2026-05-20 中国科学院(CAS)
Nanopore probes for in situ molecular extraction and detection in single cells (Image by HUANG Xiaobin)
<関連情報>
- https://english.cas.cn/newsroom/research-news/202605/t20260519_1159611.shtml
- https://www.pnas.org/doi/10.1073/pnas.2529161123
ナノポアプローブを用いた単一生細胞における細胞内活動のin situリアルタイムモニタリング In situ and real-time monitoring of intracellular activities in single live cells using a nanopore probe
Xiaobin Huang, Ziyi Li, Yanling Huang, +2 , and Hai-Chen Wu
Proceedings of the National Academy of Sciences Published:April 15, 2026
DOI:https://doi.org/10.1073/pnas.2529161123
Significance
Understanding molecular dynamics within single live cells is essential for elucidating how cellular heterogeneity drives physiology and disease.
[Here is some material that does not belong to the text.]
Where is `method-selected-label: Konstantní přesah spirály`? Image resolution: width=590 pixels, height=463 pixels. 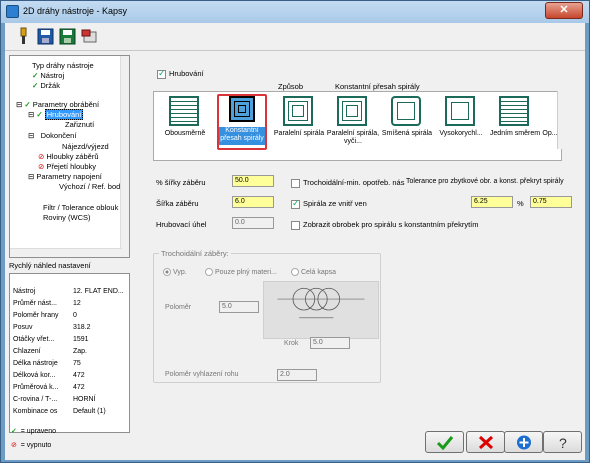
method-selected-label: Konstantní přesah spirály is located at coordinates (242, 136).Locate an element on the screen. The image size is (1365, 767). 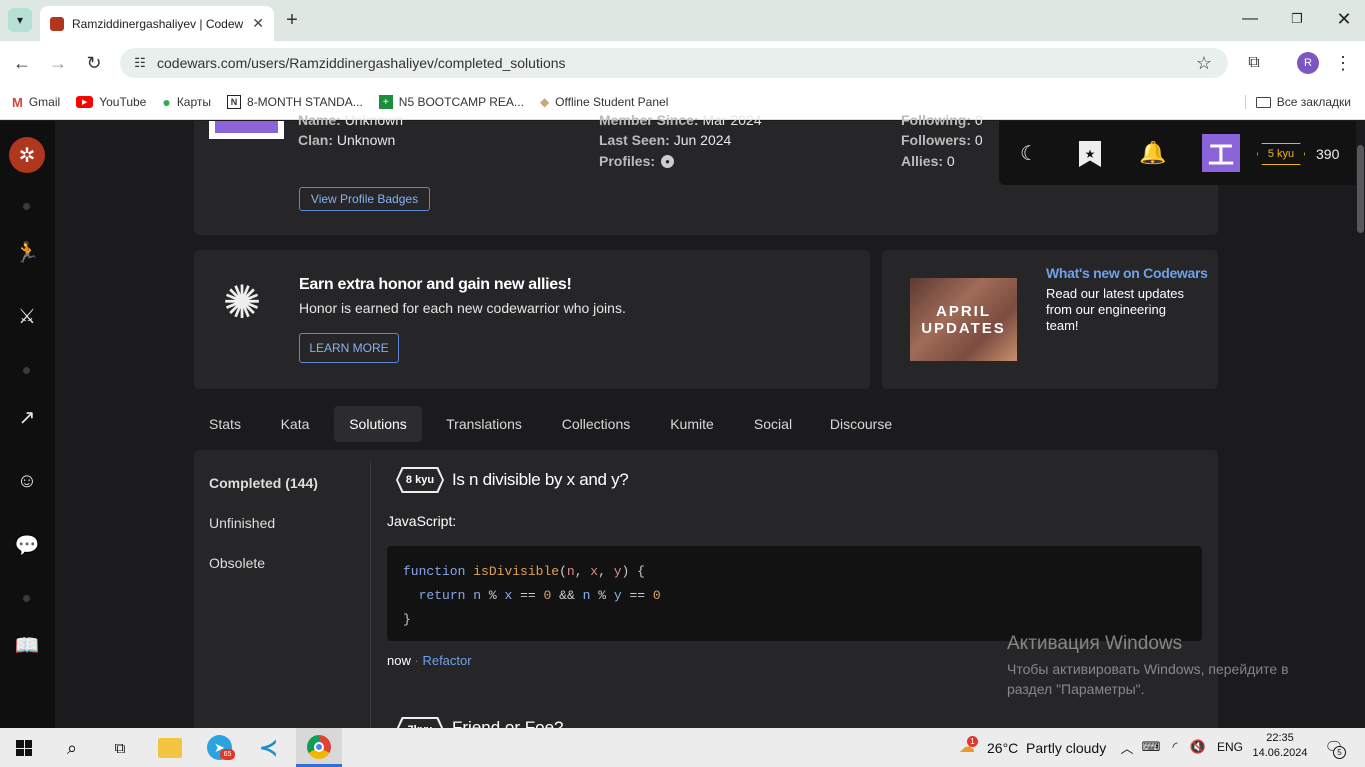
browser-menu-button: ⋮ is located at coordinates (1343, 63).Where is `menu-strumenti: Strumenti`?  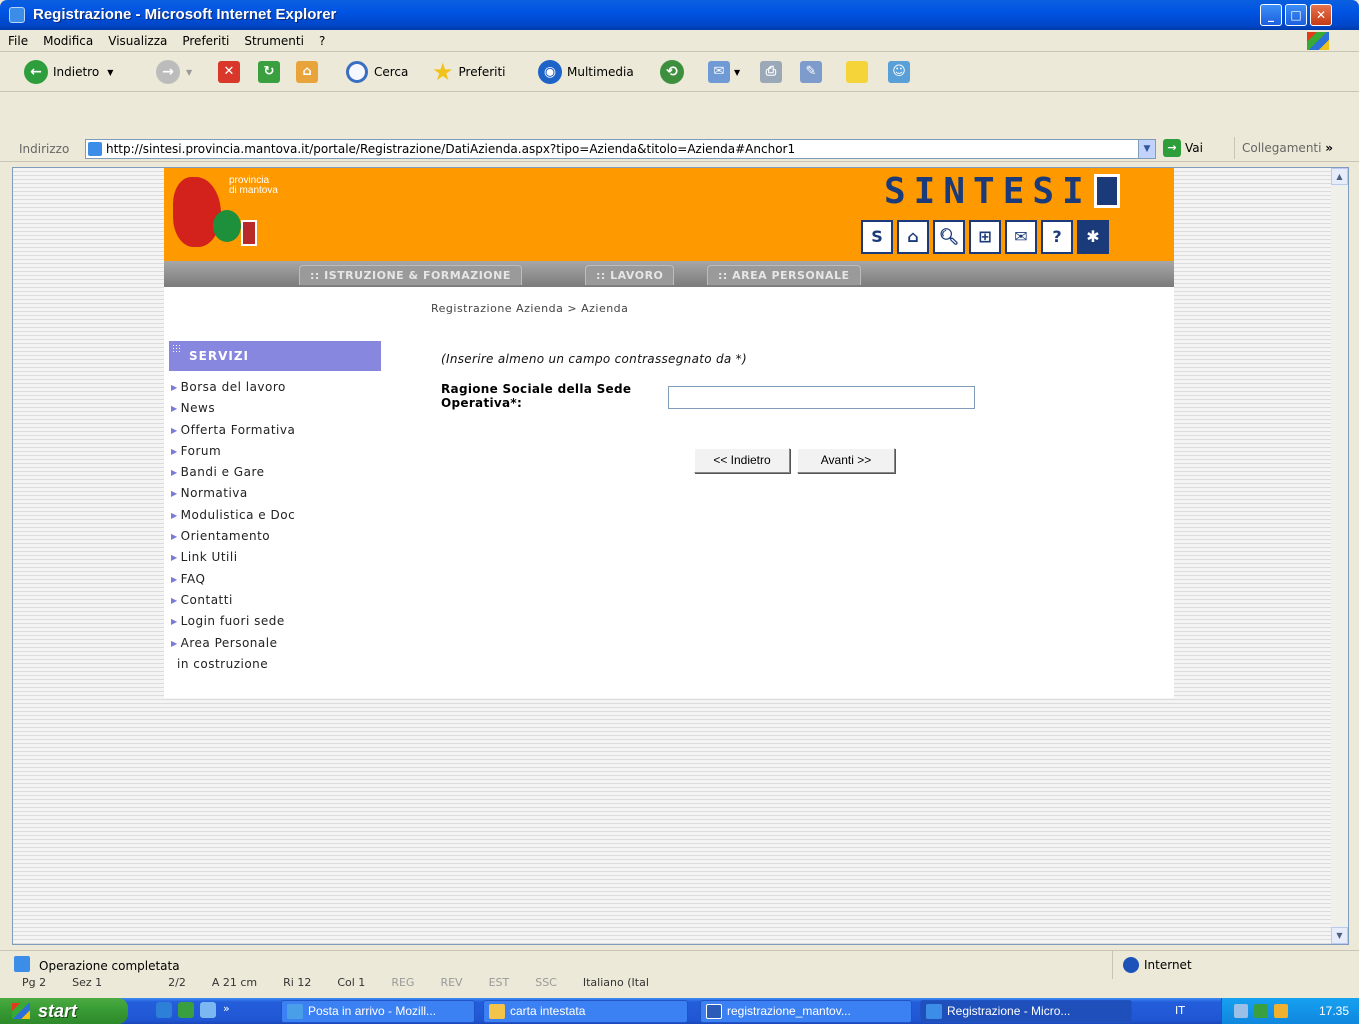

Yet, existing single-cell methods cannot continuously track multiple biomolecules in situ and in real time. We developed a nanopore probe that integrates a nanostraw extraction interface with a protein nanopore sensor, enabling label-free, quantitative, and multiplexed detection of intracellular molecules in single living neurons. Using this system, we simultaneously monitored glutamate, ascorbic acid, and adenosine triphosphatedynamics during ischemic stress, revealing molecular events underlying neuronal edema. This study represents a successful application of nanopore sensing inside live cells, offering a powerful platform for probing cellular processes and disease mechanisms at single-molecule resolution.
Abstract
Monitoring molecular activities within single live cells is vital for understanding cellular differentiation, senescence, heterogeneity, and disease progression. However, conventional single-cell analyses often rely on micromanipulation or extraction followed by downstream measurements, which cannot capture in situ real-time dynamics. Fluorescent labeling and electrochemical methods provide temporal resolution but face limitations in labeling, substrate scope, and multiplexing. Here, we present a nanopore probe that enables real-time, multiplexed monitoring of intracellular activities in single live cells. The device integrates an aluminum oxide nanostraw membrane for molecular extraction and a glass nanopore membrane for single-channel electrical detection. Using a hippocampal neuron model of ischemia-hypoxia, we simultaneously tracked dynamic changes in intracellular glutamate, ascorbic acid, and adenosine triphosphate—three key molecules involved in oxygen-glucose deprivation-induced neuronal edema. Our findings establish this nanopore probe as a powerful platform for real-time, label-free molecular profiling at the single-cell level, opening opportunities for studying disease mechanisms and therapeutic responses.